What you need to do:
The answer consists of one number: how many lines of the data below include the string "agent".

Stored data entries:
________________

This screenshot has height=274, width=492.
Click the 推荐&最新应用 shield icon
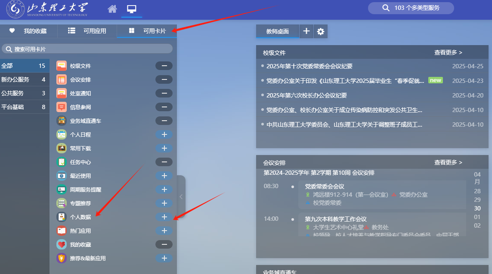click(62, 258)
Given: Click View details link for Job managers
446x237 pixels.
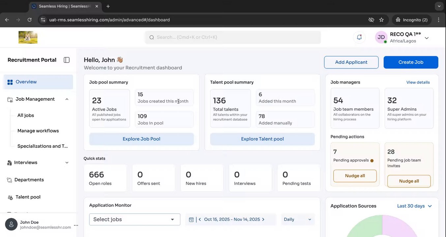Looking at the screenshot, I should coord(418,82).
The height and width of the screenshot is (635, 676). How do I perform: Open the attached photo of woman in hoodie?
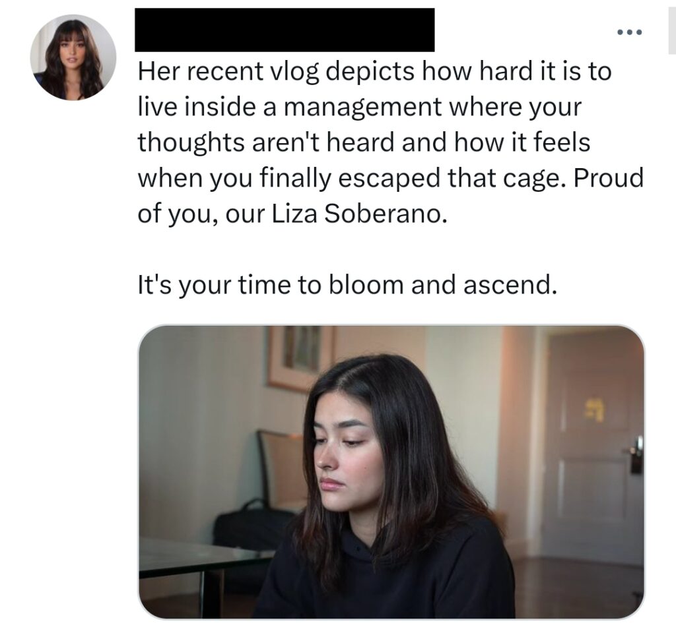tap(391, 472)
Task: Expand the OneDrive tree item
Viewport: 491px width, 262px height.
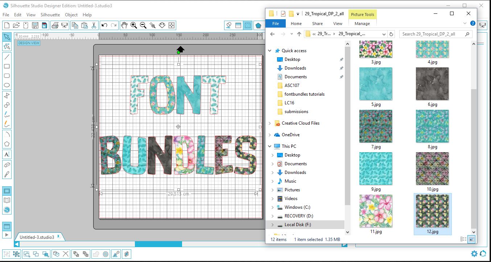Action: click(270, 134)
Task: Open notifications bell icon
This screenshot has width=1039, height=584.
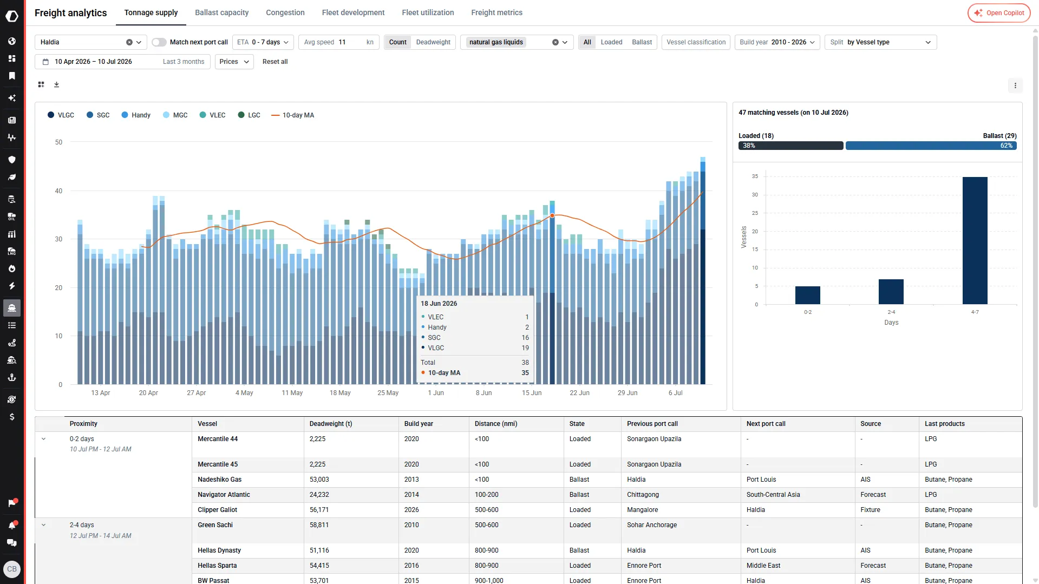Action: tap(12, 525)
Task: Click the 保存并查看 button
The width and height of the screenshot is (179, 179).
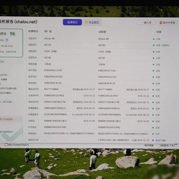Action: (167, 23)
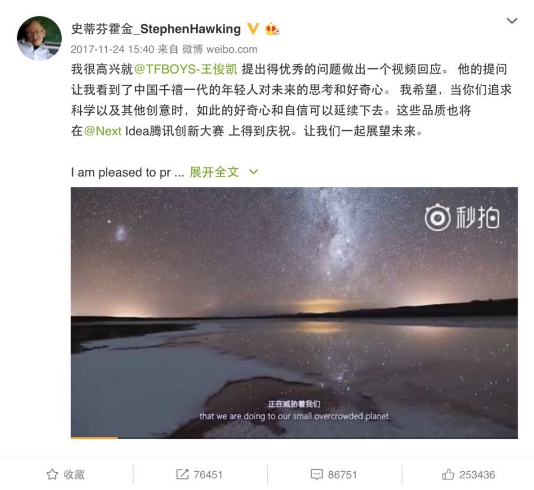The width and height of the screenshot is (534, 490).
Task: Click the 秒拍 watermark logo on video
Action: click(x=462, y=217)
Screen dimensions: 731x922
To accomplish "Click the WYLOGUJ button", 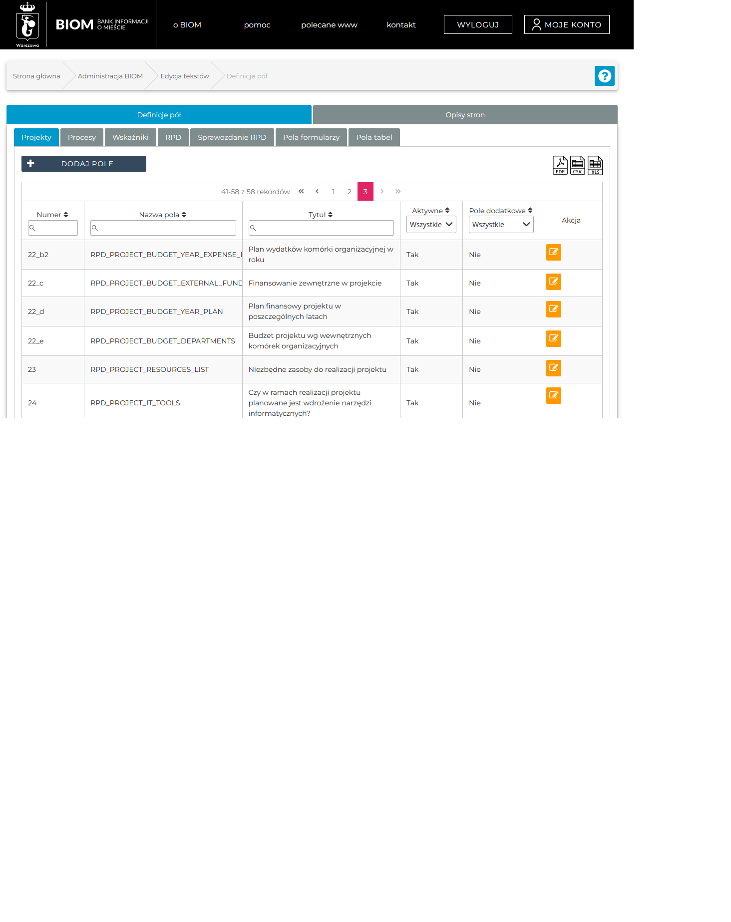I will (x=478, y=24).
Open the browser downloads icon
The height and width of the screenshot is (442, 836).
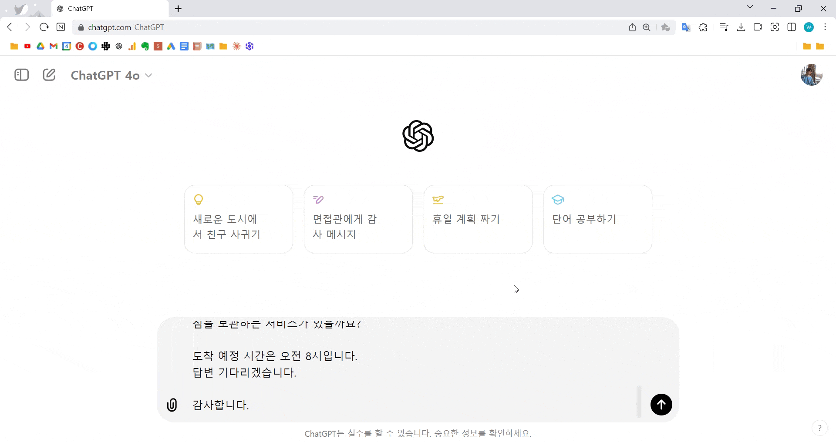pyautogui.click(x=741, y=27)
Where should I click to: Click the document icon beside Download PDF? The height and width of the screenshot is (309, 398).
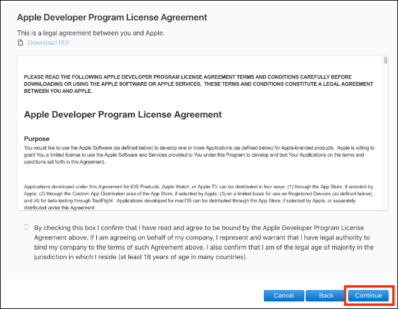coord(20,43)
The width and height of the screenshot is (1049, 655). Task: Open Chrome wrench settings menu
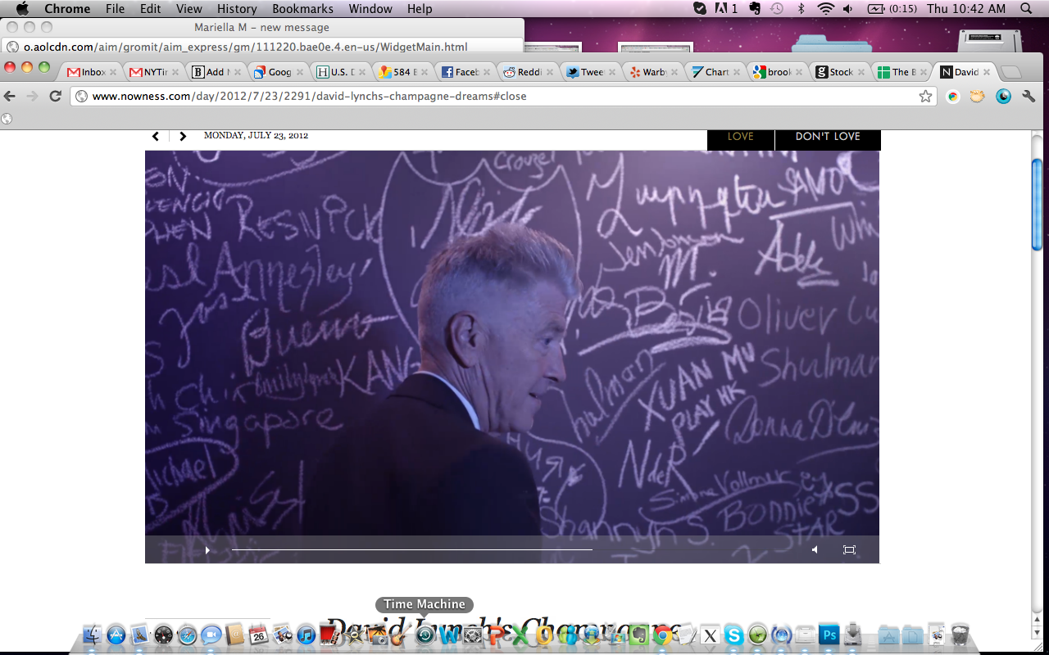coord(1029,97)
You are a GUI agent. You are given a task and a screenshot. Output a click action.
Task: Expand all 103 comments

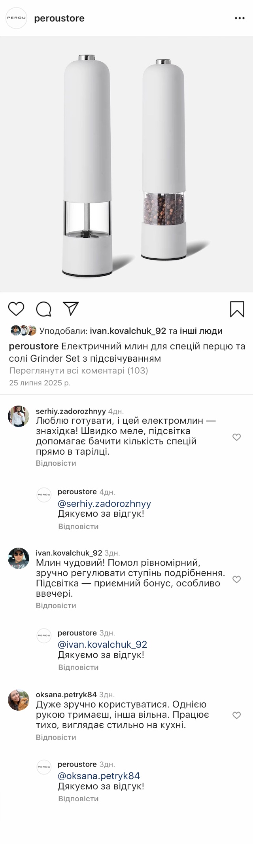(x=79, y=370)
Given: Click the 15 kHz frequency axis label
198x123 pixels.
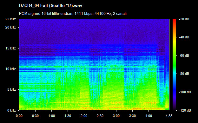Looking at the screenshot, I should tap(10, 48).
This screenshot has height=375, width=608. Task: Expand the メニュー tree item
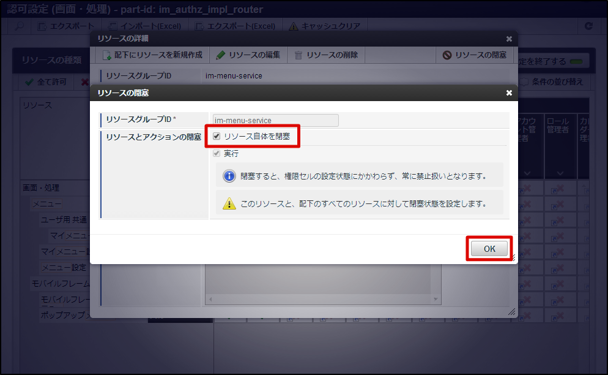(46, 203)
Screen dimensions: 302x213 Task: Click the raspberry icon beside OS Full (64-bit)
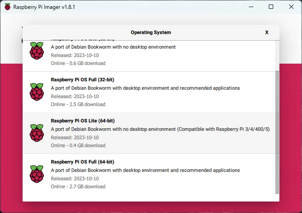[37, 174]
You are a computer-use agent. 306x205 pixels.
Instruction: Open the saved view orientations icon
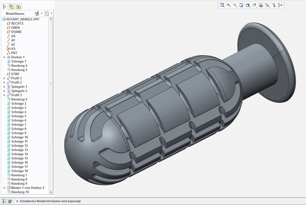tap(254, 5)
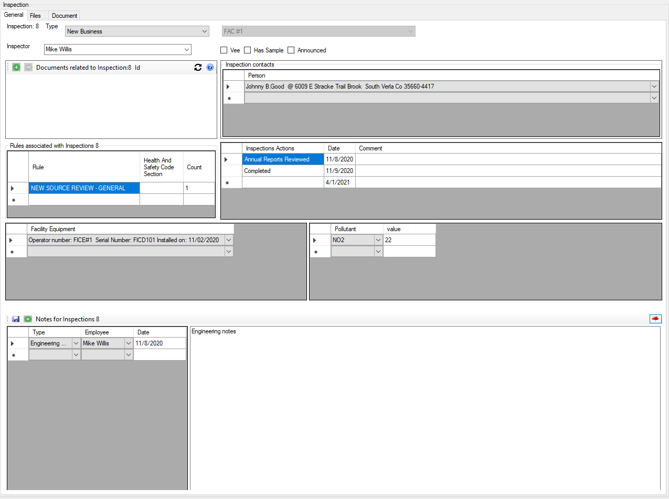Click the green add document icon

click(x=16, y=67)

________________

Written solution:
2